## TASK BRIEF:
Work out how many lines of the listing hold "This", then state only that count.

## SUPPLIED RECORDS:
*** Block opens ***
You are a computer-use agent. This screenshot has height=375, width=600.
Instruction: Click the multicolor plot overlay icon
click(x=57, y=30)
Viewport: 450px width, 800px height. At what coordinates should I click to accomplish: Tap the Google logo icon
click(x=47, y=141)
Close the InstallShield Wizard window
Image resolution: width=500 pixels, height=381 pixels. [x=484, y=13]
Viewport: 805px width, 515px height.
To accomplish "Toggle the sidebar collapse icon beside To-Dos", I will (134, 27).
*** Block closes ***
*** Block opens ***
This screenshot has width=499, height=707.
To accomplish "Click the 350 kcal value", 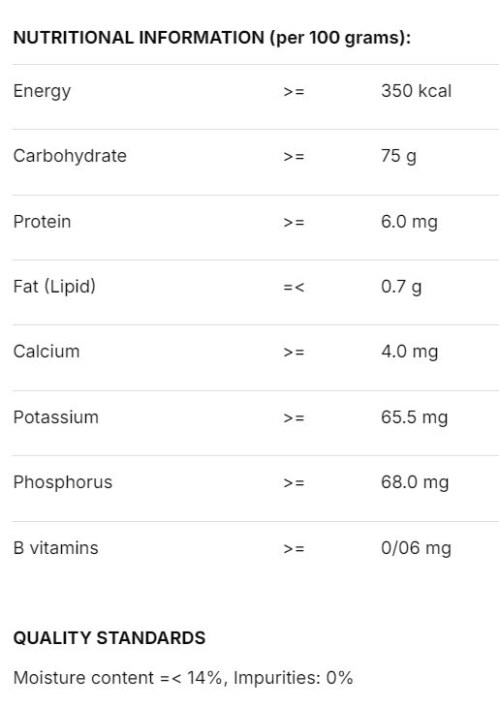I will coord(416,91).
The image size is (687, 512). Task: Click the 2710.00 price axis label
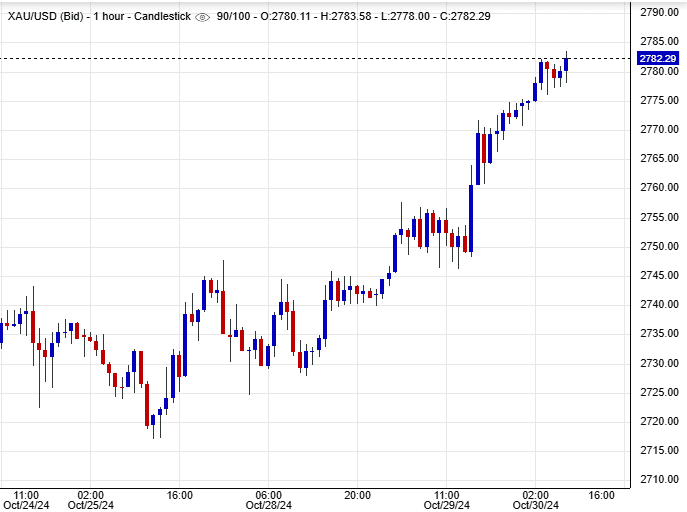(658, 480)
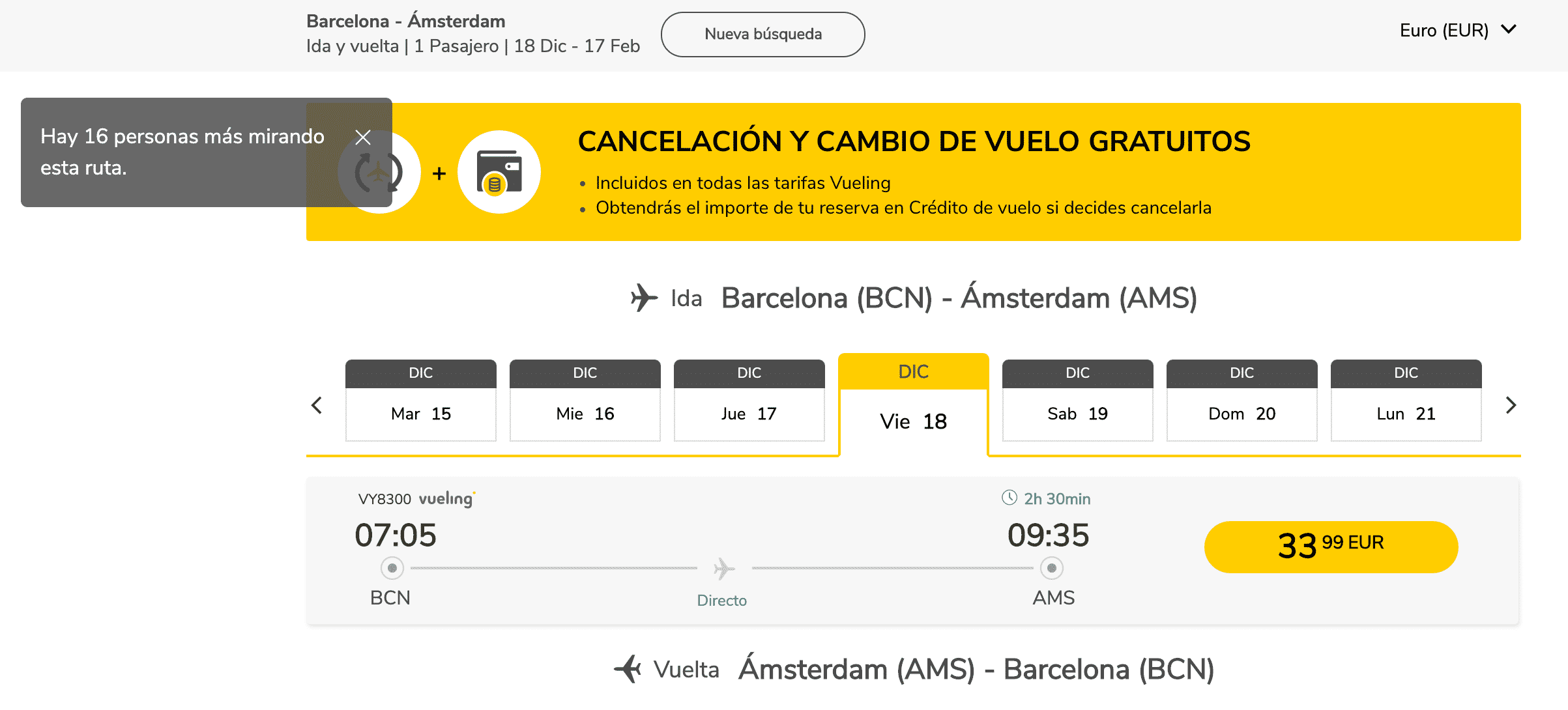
*** Block closes ***
## OUTPUT OF THE TASK:
2